Stored records:
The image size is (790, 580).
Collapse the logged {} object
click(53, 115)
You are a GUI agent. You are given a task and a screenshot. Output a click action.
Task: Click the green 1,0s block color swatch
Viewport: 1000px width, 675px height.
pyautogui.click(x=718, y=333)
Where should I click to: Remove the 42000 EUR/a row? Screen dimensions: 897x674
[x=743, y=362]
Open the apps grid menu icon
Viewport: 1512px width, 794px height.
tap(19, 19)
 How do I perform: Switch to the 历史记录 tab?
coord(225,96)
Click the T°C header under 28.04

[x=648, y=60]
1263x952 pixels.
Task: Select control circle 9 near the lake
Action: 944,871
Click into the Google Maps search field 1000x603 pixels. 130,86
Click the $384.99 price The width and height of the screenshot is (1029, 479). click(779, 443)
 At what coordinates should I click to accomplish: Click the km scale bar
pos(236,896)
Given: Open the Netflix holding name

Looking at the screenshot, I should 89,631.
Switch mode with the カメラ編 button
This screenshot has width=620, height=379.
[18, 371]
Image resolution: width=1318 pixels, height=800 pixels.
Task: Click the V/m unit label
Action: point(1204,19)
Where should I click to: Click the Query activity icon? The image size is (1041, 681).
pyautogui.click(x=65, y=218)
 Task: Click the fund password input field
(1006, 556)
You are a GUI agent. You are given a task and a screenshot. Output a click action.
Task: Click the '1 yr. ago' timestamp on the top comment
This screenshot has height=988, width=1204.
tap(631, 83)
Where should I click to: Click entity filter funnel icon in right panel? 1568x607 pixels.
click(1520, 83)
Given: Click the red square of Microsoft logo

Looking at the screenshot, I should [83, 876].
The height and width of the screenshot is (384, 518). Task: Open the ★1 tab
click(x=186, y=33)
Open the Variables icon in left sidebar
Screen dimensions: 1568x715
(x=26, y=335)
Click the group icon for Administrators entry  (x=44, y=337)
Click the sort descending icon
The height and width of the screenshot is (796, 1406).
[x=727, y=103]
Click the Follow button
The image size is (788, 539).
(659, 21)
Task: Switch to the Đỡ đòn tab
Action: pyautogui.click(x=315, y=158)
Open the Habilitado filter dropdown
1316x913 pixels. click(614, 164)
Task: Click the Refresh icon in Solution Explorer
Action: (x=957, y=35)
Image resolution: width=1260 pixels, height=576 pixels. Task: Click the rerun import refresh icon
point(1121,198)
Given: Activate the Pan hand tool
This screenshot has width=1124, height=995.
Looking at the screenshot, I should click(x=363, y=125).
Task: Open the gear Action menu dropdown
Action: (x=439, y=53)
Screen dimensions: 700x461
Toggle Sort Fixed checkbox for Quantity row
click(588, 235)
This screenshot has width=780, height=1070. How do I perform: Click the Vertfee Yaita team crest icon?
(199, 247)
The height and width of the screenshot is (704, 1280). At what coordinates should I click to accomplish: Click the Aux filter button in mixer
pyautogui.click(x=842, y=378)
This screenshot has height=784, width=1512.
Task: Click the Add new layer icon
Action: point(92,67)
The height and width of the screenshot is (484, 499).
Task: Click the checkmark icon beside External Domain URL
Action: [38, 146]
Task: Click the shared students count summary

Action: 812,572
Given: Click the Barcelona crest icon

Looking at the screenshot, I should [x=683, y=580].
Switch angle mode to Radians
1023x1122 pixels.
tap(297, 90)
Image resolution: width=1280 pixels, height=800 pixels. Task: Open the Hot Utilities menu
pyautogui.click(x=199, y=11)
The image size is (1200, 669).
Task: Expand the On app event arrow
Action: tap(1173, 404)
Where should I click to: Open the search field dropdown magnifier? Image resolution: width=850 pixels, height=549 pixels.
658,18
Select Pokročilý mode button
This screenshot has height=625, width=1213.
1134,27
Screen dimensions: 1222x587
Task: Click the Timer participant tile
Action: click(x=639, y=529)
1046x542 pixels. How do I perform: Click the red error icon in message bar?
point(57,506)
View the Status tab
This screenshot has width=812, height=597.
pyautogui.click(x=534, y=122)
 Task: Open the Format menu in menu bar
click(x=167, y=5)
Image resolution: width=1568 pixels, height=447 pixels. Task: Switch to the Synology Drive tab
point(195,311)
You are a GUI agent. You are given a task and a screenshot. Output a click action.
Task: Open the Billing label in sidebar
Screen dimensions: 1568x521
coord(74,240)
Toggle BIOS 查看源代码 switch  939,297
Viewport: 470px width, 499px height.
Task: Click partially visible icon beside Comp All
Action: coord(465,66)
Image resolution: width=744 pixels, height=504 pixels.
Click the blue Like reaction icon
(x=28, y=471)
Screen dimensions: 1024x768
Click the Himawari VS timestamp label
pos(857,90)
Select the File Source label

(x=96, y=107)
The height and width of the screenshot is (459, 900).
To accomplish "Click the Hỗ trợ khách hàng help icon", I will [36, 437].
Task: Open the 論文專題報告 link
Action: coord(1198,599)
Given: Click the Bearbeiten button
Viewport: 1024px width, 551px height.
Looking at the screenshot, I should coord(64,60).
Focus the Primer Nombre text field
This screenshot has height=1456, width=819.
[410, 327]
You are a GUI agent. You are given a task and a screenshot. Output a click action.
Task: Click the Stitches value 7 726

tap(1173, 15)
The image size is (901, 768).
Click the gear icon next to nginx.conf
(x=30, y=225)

* GOAL OF THE EXERCISE *
In the entries above, find the line holding "Where should I click to: Click the" and the line holding "Click the sort descending icon", then retype exactly those two lines and every line between them, and nothing else.

* EXERCISE ANSWER *
Where should I click to: Click the Query activity icon? The image size is (1041, 681).
pyautogui.click(x=65, y=218)
 Task: Click the fund password input field
(1006, 556)
You are a GUI agent. You are given a task and a screenshot. Output a click action.
Task: Click the '1 yr. ago' timestamp on the top comment
This screenshot has height=988, width=1204.
tap(631, 83)
Where should I click to: Click entity filter funnel icon in right panel? 1568x607 pixels.
click(1520, 83)
Given: Click the red square of Microsoft logo

Looking at the screenshot, I should [83, 876].
The height and width of the screenshot is (384, 518). Task: Open the ★1 tab
click(x=186, y=33)
Open the Variables icon in left sidebar
Screen dimensions: 1568x715
(x=26, y=335)
Click the group icon for Administrators entry  (x=44, y=337)
Click the sort descending icon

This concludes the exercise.